German Institute for Economic Research, Berlin, Germany.
Leibniz Institute for Educational Trajectories, Bamberg, Germany.
Behav Res Methods. 2021 Jun;53(3):1202-1217. doi: 10.3758/s13428-020-01480-7. Epub 2020 Oct 1.
Educational large-scale studies typically adopt highly standardized settings to collect cognitive data on large samples of respondents. Increasing costs alongside dwindling response rates in these studies necessitate exploring alternative assessment strategies such as unsupervised web-based testing. Before respective assessment modes can be implemented on a broad scale, their impact on cognitive measurements needs to be quantified. Therefore, an experimental study on N = 17,473 university students from the German National Educational Panel Study has been conducted. Respondents were randomly assigned to a supervised paper-based, a supervised computerized, and an unsupervised web-based mode to work on a test of scientific literacy. Mode-specific effects on selection bias, measurement bias, and predictive bias were examined.
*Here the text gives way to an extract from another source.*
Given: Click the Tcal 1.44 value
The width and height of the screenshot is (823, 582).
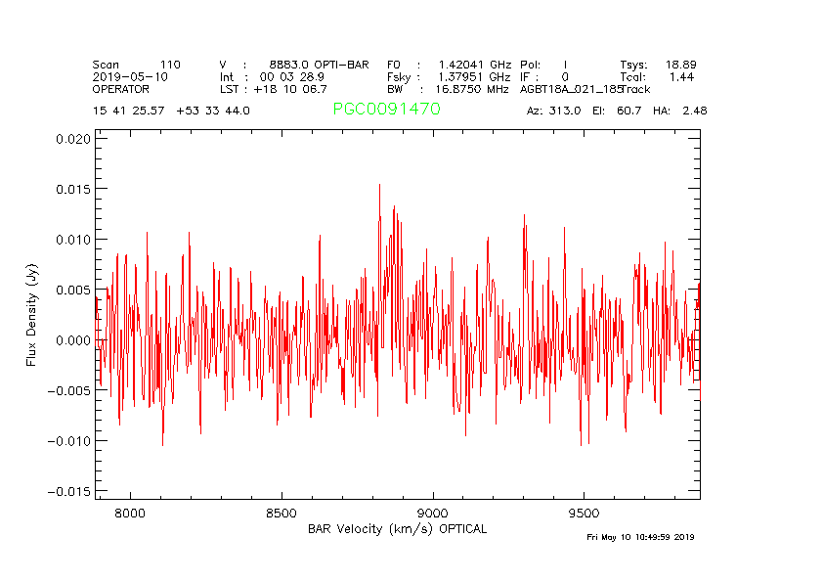Looking at the screenshot, I should point(658,76).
The results showed a higher response rate in web-based testing as compared to the supervised modes, without introducing a pronounced mode-specific selection bias. Analyses of differential test functioning showed systematically larger test scores in paper-based testing, particularly among low to medium ability respondents. Prediction bias for web-based testing was observed for one out of four criteria on study-related success factors. Overall, the results indicate that unsupervised web-based testing is not strictly equivalent to other assessment modes. However, the respective bias introduced by web-based testing was generally small. Thus, unsupervised web-based assessments seem to be a feasible option in cognitive large-scale studies in higher education.
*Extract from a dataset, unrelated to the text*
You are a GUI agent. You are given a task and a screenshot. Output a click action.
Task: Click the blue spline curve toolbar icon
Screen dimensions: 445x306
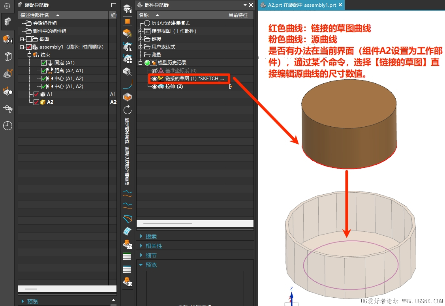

教育大规模研究通常采用高度标准化的设置来收集大量受访者的认知数据。这些研究的成本不断增加,而回复率却在下降,因此需要探索替代评估策略,如无人监督的网络测试。在广泛实施各自的评估模式之前,需要量化它们对认知测量的影响。因此,对来自德国国家教育面板研究的 17473 名大学生进行了一项实验研究。受访者被随机分配到监督纸笔测试、监督计算机测试和无人监督的网络测试模式,以进行科学素养测试。检查了模式特定的选择偏差、测量偏差和预测偏差的影响。结果表明,与监督模式相比,网络测试的回复率更高,而不会引入明显的模式特定选择偏差。对差异测试功能的分析表明,在纸笔测试中,系统地获得了更高的测试分数,尤其是在低到中等能力的受访者中。在与学习相关的成功因素的四个标准中,有一个标准观察到了网络测试的预测偏差。总体而言,结果表明,无人监督的网络测试与其他评估模式并不完全等同。然而,网络测试引入的各自偏差通常较小。因此,无人监督的网络评估在高等教育中的认知大规模研究中似乎是一种可行的选择。